━━ ARTICLE ━━
Governance, Justice and Resistance: On the way to a fossil-free welfare society

Last changed: 28 April 2022

The project aims to develop an integrated vision for transition governance that is more likely to be socially accepted and effective.

In Sweden as well as globally, societal action to curb climate change seems to be trapped in a fundamental dilemma: While transition processes towards fossil-free societies will have to accelerate significantly if we want to limit further exacerbation of climate change, recent experiences in the EU and USA show that rapid social change can provoke severe counterreactions by parts of the population that feel disempowered and left behind.
━━━
━━ RAW RECORDS ━━
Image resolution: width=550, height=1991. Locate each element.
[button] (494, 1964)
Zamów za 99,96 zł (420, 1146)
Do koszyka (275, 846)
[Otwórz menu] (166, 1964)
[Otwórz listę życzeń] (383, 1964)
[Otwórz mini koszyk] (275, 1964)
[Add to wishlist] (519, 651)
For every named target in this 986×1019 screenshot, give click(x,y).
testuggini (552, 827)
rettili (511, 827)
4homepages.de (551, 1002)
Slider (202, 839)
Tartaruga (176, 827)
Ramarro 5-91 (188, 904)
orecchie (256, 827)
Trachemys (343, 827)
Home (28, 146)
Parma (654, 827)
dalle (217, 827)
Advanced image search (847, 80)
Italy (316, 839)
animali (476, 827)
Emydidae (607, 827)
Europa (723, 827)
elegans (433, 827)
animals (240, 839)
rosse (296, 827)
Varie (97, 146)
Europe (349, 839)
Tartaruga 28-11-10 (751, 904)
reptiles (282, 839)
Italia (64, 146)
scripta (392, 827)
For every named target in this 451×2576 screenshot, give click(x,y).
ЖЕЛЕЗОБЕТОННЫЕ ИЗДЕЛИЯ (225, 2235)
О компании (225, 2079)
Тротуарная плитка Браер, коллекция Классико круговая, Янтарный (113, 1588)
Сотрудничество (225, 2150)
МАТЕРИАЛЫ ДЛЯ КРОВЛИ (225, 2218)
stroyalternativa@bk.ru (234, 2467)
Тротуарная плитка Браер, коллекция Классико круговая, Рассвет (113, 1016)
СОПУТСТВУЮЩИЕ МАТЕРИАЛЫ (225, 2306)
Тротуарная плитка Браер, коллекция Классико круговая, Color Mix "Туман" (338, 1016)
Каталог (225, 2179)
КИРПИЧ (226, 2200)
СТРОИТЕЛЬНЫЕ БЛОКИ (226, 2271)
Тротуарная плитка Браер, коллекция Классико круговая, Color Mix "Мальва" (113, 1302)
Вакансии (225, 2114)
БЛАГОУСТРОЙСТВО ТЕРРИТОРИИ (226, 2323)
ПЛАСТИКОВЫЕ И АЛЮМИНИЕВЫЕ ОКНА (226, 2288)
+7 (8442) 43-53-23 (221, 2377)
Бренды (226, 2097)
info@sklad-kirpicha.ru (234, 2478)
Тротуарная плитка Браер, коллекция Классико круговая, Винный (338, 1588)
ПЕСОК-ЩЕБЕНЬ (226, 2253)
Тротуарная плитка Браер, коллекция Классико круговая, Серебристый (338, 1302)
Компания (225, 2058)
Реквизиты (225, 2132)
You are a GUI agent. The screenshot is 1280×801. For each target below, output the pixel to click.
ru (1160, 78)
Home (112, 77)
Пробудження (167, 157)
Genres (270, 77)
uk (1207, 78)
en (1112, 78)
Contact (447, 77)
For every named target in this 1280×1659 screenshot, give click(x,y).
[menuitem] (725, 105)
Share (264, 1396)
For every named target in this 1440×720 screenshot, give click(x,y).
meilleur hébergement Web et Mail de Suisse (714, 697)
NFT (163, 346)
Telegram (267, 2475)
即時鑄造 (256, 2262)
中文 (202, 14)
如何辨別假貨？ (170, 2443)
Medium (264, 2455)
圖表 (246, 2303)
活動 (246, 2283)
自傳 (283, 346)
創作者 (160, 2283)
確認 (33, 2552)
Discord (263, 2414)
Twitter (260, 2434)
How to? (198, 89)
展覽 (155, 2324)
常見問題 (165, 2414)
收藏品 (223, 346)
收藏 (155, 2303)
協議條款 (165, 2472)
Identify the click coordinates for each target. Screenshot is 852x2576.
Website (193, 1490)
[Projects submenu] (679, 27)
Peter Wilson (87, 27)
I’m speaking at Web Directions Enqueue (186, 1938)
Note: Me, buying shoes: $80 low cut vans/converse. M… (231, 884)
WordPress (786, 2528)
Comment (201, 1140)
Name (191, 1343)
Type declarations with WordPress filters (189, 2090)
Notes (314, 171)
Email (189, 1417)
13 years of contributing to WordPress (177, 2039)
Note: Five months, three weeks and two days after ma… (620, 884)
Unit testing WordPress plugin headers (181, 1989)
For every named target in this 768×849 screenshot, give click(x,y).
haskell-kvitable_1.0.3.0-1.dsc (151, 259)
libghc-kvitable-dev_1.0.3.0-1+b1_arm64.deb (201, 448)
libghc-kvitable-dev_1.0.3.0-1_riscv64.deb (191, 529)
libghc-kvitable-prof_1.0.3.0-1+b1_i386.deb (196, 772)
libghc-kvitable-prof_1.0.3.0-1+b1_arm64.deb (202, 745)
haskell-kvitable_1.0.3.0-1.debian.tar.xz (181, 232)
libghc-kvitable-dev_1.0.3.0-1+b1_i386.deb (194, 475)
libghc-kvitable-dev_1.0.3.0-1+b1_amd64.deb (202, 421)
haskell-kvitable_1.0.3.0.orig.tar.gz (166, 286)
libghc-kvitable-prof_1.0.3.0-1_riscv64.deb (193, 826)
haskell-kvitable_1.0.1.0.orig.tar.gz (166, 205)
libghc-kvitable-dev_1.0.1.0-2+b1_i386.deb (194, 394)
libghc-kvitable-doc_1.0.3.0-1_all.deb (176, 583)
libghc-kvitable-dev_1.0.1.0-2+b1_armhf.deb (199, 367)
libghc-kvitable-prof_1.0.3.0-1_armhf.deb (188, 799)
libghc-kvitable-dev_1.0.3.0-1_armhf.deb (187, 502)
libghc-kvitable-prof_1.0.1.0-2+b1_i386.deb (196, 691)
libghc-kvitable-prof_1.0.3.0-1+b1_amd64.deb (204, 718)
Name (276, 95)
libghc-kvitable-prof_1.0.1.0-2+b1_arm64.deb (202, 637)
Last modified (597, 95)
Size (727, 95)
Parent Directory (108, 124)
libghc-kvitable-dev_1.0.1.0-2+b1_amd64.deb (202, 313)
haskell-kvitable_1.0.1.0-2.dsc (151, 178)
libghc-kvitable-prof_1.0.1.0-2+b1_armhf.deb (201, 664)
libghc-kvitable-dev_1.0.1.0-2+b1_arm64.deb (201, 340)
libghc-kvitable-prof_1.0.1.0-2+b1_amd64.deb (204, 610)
━━━
TASKS AND EXERCISES:
• 1. For each statement about the project description, answer yes or no and quote the words that decide it: (a) the project seeks to build an integrated vision for transition governance; (b) the described dilemma is limited to Sweden; (c) recent experiences in the EU and USA are cited as showing that rapid social change can provoke counterreactions.
• 2. Extract the passage of the project description from "In Sweden as" to "and left behind.", copying it precisely.
The records stand apart from the project description as separate material.

EXPECTED OUTPUTS:
• 1.
(a) Yes: "The project aims to develop an integrated vision for transition governance that is more likely to be socially accepted and effective."
(b) No: "In Sweden as well as globally"
(c) Yes: "recent experiences in the EU and USA show that rapid social change can provoke severe counterreactions"

• 2.
In Sweden as well as globally, societal action to curb climate change seems to be trapped in a fundamental dilemma: While transition processes towards fossil-free societies will have to accelerate significantly if we want to limit further exacerbation of climate change, recent experiences in the EU and USA show that rapid social change can provoke severe counterreactions by parts of the population that feel disempowered and left behind.